Bristoe Station

October 14, 1863
This is a sketch of Union soldiers lined up and ready for battle.

The Battle of Bristoe Station

Three months after the Battle of Gettysburg, Gen. Robert E. Lee's Army of Northern Virginia lay entrenched south of the Rapidan River.  Across the stream, their old adversary, the Army of the Potomac under Gen. George G. Meade, looked to be settling into winter quarters.  At the end of September, Lee learned that two of Meade's corps, the Eleventh and Twelfth, had been sent west to relieve the siege of Chattanooga.  With his opponent weakened and sedentary, Lee determined to cross the Rapidan around Meade's right flank, get in rear of the Federals, and trap them before they could cross the Rappahannock.

Unbeknownst to Lee, Federal signalmen had long since cracked the code used by their Rebel counterparts.  On October 7, 1863, signal officers alerted Meade to Lee's movement, giving the Pennsylvanian much-needed time to get his troops moving north to the Rappahannock.  Meade briefly contemplated making a stand near Brandy Station, but ultimately abandoned the scheme and made for Centreville. 

Undaunted by the Federals surprising alacrity, the Confederates cross the Rappahannock at Warrenton Springs on October 13.  The circuitous march over rough roads, however, took its toll on Lee's troops, some of whom suffered the additional indignity of being stuck in a good, old-fashioned traffic jam.  The Confederates were slowing down just when speed was vital to success.

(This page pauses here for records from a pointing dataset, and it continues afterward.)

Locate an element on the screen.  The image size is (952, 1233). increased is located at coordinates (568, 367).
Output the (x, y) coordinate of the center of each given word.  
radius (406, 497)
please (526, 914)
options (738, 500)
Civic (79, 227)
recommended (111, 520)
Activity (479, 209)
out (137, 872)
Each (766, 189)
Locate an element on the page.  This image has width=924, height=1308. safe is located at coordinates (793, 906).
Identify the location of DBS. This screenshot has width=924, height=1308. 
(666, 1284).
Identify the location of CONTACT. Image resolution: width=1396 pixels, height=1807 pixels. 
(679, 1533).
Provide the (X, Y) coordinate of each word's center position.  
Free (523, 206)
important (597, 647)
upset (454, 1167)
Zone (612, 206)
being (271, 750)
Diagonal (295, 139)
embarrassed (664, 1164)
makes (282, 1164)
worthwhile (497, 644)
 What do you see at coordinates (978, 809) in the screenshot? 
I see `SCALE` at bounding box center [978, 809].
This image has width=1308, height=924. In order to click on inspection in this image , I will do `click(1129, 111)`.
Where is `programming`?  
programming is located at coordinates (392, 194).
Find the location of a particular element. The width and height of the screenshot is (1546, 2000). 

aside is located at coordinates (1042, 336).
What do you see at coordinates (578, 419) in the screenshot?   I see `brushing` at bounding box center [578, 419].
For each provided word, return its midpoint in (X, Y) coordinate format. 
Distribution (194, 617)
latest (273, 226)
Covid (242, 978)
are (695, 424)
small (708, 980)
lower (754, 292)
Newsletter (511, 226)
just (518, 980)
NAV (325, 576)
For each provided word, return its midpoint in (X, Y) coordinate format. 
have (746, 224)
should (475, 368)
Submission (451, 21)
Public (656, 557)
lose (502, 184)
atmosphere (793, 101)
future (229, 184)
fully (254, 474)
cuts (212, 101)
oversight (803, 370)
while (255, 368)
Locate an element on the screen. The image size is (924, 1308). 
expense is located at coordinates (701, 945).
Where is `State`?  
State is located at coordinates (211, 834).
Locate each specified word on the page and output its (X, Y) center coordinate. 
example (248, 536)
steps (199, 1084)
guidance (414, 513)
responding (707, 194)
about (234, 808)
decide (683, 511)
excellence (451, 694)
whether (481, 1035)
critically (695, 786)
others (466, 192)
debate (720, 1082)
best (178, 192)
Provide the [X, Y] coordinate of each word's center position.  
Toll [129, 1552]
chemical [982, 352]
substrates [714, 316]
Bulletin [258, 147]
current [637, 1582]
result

On October 14, Gen. A.P. Hill's corps arrived at Bristoe Station along the Orange and Alexandria Railroad.  Ahead of him, Hill could see the Union Third and Fifth Corps wading across Broad Run.  Anxious to catch the vulnerable Yankees, Hill ordered Gen. Henry Heth to make a speedy strike with the troops he had on hand.  The brigades of Gen. W.W. Kirkland and Gen. John R. Cooke moved toward Broad Run; Gen. Henry Walker's brigade followed in support.

Hill, however, had failed to reconnoiter the ground prior to the attack.  Just as Heth's brigades stepped off, the began to take fire from blue-clad skirmishers on their right flank.  These were men of the Union Second Corps, temporarily commanded by Gen. Gouverneur K. Warren.  Weary from a week's worth of marching, Warren's men stopped to rest along a railroad embankment which not only concealed them from the enemy but, now, served as a ready-made breast work.  Heth's men wheeled to the right and tried to dislodge the Federals who, according to Warren, "just swept them down with musketry."  The short engagement left 2,000 men casualties, more than 1,300 Confederates.

The fight at Bristoe Station stalled Lee's advance long enough for Meade to continue his retreat to Centreville.  Embarrassed at the fiasco, Hill apologized to Lee who cut him off saying, "Well, well, general, bury these poor men and let us say no more about it."